LIST OF TASKS =>
1. Pull out the passage of the Jeffrey Andrews interview that runs from "Tell us about" up to and including "a way forward.", reproducing it word for word.
2. Write the next part of the Jeffrey Andrews interview about helping Hong Kong's ethnic minorities, starting right after its last sentence.

READING TEXT =>
# # # # # # #

“One of my lifelong dreams is to have the Hong Kong Government commemorate Ethnic Minorities who have contributed historically to this city like the Sikh Soldiers, Guards, Nepalese Gurkhas, the Sindhi business community”- Jeffrey Andrews
One of the very first Indians to complete an associate degree in Social Work from the Caritas Institute of Higher Education in Hong Kong, Jeffrey, belonging to an ethnic minority in Hong Kong has come a long way. Getting arrested in his early days proved to be an eye opener which led him to work with refugees and asylum seekers. Only to further make him realise that his passion truly was in helping others. Commended by the Home Affairs Secretary of Hong Kong for his contribution towards racial harmony In Hong Kong; together with Unison, he continues to bravely fight for the ethnic minority community in Hong Kong.
And we at HKYantoYan readily caught up with Jeffery Andrews to know more about his transposed life from a disillusioned teenager to an admired social worker.
Tell us about yourself – how did you get into helping ethnic minorities in Hong Kong?
I was born and raised in Hong Kong and grew up in the local education system. As a youngster, I suffered from an identity crisis. Going to a segregated school made the pathways for ethnic minorities like us struggle to fully integrate into the local community, which in effect made many of us disillusioned youths without hope. I got into serving the ethnic minorities because I had gotten into trouble as a youngster and nearly paid a very heavy price. But thankfully, a guardian angel, a local Chinese social worker named Fermi Wong saved me from the brink of losing everything and showed me a way forward.

# # # # # # #

RAW DATA =>
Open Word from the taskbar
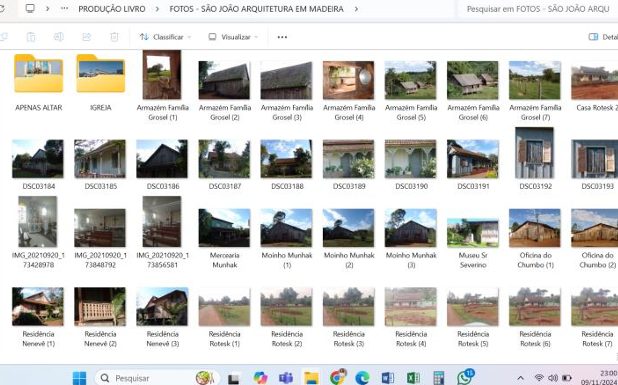618x385 pixels. click(387, 378)
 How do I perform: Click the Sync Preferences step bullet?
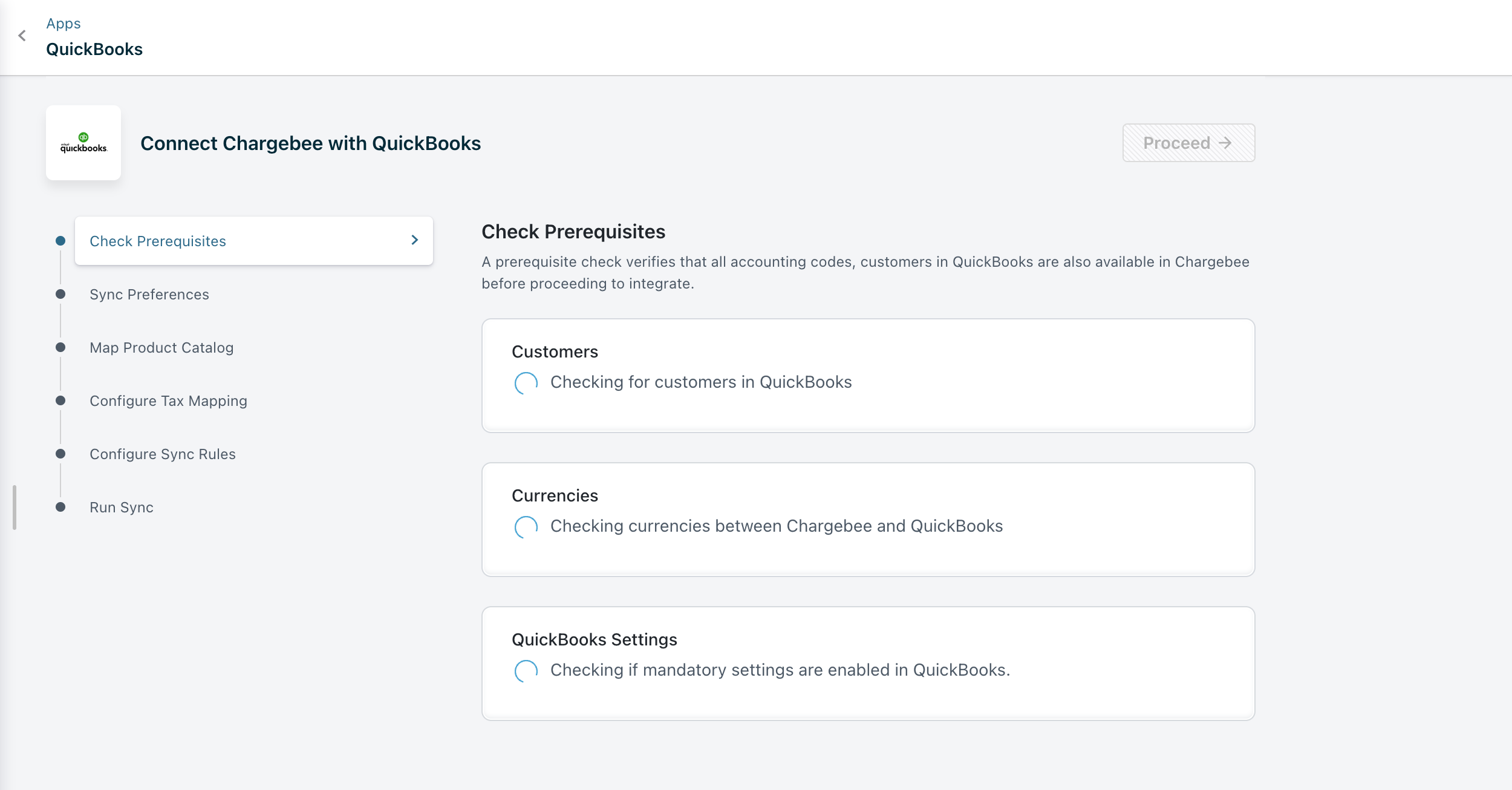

# # # # # # #

ANSWERS BY TASK =>
1.
Tell us about yourself – how did you get into helping ethnic minorities in Hong Kong?
I was born and raised in Hong Kong and grew up in the local education system. As a youngster, I suffered from an identity crisis. Going to a segregated school made the pathways for ethnic minorities like us struggle to fully integrate into the local community, which in effect made many of us disillusioned youths without hope. I got into serving the ethnic minorities because I had gotten into trouble as a youngster and nearly paid a very heavy price. But thankfully, a guardian angel, a local Chinese social worker named Fermi Wong saved me from the brink of losing everything and showed me a way forward.

2.
I saw the impact she had in me and many other minority friends who also took a wrong path. I also realized there were no ethnic minority social workers serving our own community. It was then with the help of Fermi Wong I got into a college that took the first step in allowing an ethnic minority into the social work course. After four challenging years, I graduated and was honoured to become the first local registered ethnic minority social worker.
Racism and xenophobia sadly exist in Hong Kong. How does one go about trying to tackle this?
The way to solve this is through education. I have always advocated and pushed for the HK government to incorporate cultural diversity courses/syllabus and integrate minorities to mainstream schools. We are lagging behind our Asian rivals like Singapore where the respect, understanding, interactions and cultural exchanges between minorities, races and religions is a great example of racial harmony.
Children don’t discriminate, these are learned behaviours.
I truly believe that once you expose children to their neighbours who are from a different minority background whilst having cultural exchanges, form the basis of multicultural city. Even today we are being turned down in taxi’s, looked down upon, insulted with racial slurs or regarded as outsiders though many of us are second or even third generation Hong Kongers.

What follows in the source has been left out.